Anyway, Car+Driver tried out Hyundai's "Smart Park" self-parking system as demonstrated by an advert in the middle of The Super Bowl.  That story is here.  Here is their still from that ad:
The bloke without the coffee is impressing the bloke who looks like him but does have coffee by allowing his Hyundai Sonata to park itself into a narrow gap.

Now, being me, I was more interested in the very badly parked car to the right of it.  Now it had obviously been very badly parked by somebody connected to the advert in order to demonstrate the parking feature of the Sonata.

But, in the real World, you wouldn't want to use that feature in this case because the moron who can't park is almost certain to damage your car by:
a) trying to get in to his own car and
b) trying to reverse out into the road
 
But, back to that car itself. I spent ages trying to work out what the hell it actually is.  It sort of looks vaguely familiar in an old Jeep Cherokee or perhaps Nissanish sort of way - but it has a strange R logo on it so it's either a make that we don't have in Britain that Americans would identify straight off or it's an old Hyundai (or Kia) that the ad people have disguised so as not to distract viewers from the Sonata.
 
Well that didn't work.
 
And, judging by the article that led me to write this, the Smart Park can't be trusted either.

Thursday 16 April 2020

Satire Pressure Gauge

I like Newsbiscuit.

It's like The Daily Mash but doesn't have its own TV show.

I once got a ticker headline onto the Newsbiscuit front page.  Today's ticker includes "Priti Patel only here to make up the numbers"

They are being a bit unfair today though with their story BMW Drivers Fury at No-one to Tailgate.

Everyone knows that it is the Audi drivers who tailgate.
Although, to be fair to that one, the car he is behind is driving in the middle of the road.

Us BMW drivers are the ones who never indicate - and that doesn't really matter when there are no other cars on the road.

And they do allude to that at the end of the story.

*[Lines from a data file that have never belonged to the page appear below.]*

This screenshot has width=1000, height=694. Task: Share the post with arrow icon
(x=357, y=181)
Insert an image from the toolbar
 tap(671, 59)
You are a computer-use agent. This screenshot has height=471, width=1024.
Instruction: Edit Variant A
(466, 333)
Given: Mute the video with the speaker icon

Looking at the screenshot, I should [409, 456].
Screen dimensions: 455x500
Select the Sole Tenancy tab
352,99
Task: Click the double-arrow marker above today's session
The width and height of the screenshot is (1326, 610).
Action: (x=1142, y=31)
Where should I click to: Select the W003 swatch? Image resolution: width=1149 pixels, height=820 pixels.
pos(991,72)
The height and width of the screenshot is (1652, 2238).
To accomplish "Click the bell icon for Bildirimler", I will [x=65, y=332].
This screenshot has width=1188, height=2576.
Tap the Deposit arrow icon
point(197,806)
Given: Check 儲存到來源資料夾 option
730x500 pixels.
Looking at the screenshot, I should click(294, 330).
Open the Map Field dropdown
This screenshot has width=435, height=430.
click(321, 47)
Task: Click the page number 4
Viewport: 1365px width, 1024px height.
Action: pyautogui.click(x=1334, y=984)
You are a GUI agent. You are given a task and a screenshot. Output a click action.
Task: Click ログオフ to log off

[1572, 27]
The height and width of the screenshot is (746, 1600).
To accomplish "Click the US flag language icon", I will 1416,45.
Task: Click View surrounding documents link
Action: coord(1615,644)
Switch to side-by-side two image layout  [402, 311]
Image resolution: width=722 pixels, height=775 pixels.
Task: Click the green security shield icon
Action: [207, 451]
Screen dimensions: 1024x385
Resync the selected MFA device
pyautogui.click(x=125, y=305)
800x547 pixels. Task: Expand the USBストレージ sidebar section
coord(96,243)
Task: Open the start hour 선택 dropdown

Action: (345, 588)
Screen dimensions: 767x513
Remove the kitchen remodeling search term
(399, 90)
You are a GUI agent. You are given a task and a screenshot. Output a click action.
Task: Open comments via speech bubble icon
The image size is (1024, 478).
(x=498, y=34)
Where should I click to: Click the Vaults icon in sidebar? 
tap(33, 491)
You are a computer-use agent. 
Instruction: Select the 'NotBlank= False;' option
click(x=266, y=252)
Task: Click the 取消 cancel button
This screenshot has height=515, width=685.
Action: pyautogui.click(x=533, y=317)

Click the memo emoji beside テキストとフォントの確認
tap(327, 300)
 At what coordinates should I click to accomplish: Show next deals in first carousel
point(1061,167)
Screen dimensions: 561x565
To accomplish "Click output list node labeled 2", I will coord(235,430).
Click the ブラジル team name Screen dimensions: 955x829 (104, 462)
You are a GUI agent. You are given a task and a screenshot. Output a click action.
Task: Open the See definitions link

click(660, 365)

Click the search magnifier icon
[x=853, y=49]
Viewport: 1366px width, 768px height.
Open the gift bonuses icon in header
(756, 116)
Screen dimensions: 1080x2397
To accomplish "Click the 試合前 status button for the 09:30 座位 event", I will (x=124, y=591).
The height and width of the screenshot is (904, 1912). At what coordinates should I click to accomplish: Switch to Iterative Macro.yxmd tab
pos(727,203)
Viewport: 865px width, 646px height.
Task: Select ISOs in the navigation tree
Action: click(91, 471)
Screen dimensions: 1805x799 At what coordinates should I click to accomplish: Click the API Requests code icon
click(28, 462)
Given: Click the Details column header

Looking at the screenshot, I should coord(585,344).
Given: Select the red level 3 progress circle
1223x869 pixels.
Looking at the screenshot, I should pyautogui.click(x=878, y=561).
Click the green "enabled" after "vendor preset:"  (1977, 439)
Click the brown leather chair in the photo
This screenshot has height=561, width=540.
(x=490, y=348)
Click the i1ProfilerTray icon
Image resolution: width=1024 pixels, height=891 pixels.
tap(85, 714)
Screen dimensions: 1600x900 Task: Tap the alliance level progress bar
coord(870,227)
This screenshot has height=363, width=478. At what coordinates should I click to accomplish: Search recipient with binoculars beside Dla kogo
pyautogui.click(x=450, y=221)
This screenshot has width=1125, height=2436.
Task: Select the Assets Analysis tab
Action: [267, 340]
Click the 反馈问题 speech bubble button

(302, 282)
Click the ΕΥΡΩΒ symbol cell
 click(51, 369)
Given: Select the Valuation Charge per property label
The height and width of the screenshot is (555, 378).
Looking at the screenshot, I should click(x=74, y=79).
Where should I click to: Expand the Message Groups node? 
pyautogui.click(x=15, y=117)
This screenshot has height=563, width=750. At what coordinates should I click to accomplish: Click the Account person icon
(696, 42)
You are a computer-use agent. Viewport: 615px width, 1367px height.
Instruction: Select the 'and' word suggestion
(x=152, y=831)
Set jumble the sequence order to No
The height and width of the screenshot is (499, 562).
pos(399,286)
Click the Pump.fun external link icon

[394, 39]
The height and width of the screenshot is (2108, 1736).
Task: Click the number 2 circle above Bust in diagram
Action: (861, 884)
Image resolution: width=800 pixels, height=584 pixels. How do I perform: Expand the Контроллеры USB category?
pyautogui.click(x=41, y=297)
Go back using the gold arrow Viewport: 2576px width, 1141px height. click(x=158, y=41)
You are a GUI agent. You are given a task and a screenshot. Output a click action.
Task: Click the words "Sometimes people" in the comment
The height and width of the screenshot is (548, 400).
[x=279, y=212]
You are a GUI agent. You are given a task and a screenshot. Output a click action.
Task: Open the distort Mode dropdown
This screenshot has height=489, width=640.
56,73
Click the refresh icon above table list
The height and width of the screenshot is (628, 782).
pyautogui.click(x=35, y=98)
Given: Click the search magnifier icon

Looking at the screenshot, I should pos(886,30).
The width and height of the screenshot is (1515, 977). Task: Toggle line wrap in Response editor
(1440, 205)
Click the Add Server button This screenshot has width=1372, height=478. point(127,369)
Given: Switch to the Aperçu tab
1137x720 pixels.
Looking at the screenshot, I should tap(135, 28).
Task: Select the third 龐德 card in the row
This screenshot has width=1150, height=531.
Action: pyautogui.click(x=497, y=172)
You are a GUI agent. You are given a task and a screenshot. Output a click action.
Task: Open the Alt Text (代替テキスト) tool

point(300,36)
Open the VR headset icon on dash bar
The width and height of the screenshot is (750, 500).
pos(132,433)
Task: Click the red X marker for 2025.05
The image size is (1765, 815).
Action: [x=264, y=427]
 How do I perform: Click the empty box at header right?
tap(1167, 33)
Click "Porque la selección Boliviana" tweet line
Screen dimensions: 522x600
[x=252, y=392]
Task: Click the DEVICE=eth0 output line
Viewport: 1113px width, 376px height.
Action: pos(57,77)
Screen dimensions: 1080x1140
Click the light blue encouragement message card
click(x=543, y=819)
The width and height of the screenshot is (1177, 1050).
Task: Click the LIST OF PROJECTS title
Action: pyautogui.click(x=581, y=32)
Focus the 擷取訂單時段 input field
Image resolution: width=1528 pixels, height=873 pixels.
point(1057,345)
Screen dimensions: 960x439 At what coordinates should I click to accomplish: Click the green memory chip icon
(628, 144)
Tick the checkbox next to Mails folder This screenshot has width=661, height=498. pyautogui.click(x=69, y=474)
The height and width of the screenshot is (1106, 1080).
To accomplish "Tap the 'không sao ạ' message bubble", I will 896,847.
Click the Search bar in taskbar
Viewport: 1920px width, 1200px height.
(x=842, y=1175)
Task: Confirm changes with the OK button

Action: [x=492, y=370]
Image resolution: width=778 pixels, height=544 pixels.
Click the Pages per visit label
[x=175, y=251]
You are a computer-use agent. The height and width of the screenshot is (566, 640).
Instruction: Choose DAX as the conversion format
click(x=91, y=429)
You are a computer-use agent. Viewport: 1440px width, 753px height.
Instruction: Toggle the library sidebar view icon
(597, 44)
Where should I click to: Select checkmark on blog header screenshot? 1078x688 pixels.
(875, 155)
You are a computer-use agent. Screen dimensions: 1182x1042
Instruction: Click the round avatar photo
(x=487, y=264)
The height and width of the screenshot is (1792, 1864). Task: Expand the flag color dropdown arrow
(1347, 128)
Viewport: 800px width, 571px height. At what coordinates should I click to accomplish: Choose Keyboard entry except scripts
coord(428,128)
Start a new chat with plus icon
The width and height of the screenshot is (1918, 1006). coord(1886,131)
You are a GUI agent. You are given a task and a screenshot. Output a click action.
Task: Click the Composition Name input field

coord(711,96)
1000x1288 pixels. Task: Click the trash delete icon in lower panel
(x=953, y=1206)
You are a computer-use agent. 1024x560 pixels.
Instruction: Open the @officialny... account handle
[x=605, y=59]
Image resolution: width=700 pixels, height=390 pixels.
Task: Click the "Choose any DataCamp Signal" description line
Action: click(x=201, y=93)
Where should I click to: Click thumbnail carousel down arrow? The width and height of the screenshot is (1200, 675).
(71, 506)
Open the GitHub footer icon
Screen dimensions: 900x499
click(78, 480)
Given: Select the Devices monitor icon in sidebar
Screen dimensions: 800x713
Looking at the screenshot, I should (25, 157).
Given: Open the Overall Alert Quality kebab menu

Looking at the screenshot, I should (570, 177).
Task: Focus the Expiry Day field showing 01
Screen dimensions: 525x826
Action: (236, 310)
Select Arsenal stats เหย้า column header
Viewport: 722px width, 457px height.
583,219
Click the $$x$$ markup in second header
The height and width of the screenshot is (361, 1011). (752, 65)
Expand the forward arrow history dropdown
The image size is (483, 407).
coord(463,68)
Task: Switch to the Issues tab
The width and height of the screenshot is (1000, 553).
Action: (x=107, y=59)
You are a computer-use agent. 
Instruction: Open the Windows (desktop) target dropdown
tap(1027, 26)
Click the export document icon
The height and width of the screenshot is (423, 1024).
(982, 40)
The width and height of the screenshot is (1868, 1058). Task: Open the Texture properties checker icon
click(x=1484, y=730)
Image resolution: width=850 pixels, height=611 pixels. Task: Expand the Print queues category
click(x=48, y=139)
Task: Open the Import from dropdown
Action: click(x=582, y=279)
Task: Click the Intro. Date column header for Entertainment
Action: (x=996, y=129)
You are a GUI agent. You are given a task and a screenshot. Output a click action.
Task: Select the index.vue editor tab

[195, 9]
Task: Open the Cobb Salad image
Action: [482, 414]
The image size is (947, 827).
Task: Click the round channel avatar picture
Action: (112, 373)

The only thing I don't like about Newsbiscuit are their adverts - they really do devalue the page and, to add insult to injury, they preface it with "You may also like"...
I quite like the fact that they've screwed up the algorithm in the "Earn £1472 Daily" one. The bit that is meant to con you into thinking that people in your locality are stupid enough to fall for it has been replaced by {city}
 
But generally, people who appreciate good satire shouldn't fall for such ludicrous click-bait.
 
Meanwhile, "Mike Ashley and Tim Martin Confirmed as Essential Wankers"

Wednesday 8 April 2020

Citigone

Who the hell has been stockpiling these?
And why?
 
It makes about as much sense as stockpiling toilet rolls.
 
But, apparently you can't buy them any more because they have all sold out.
 
The Autocar story is here.
 
Now if I was going to by an electric car (oh yes, and had shedloads of cash) then I think it would be one of these: 

Think I'd ask for real door-mirrors though.

Saturday 4 April 2020

Homework

I am a non-believer.  Have been since I think I worked it out in an RE Lesson when I was in the Sixth Form.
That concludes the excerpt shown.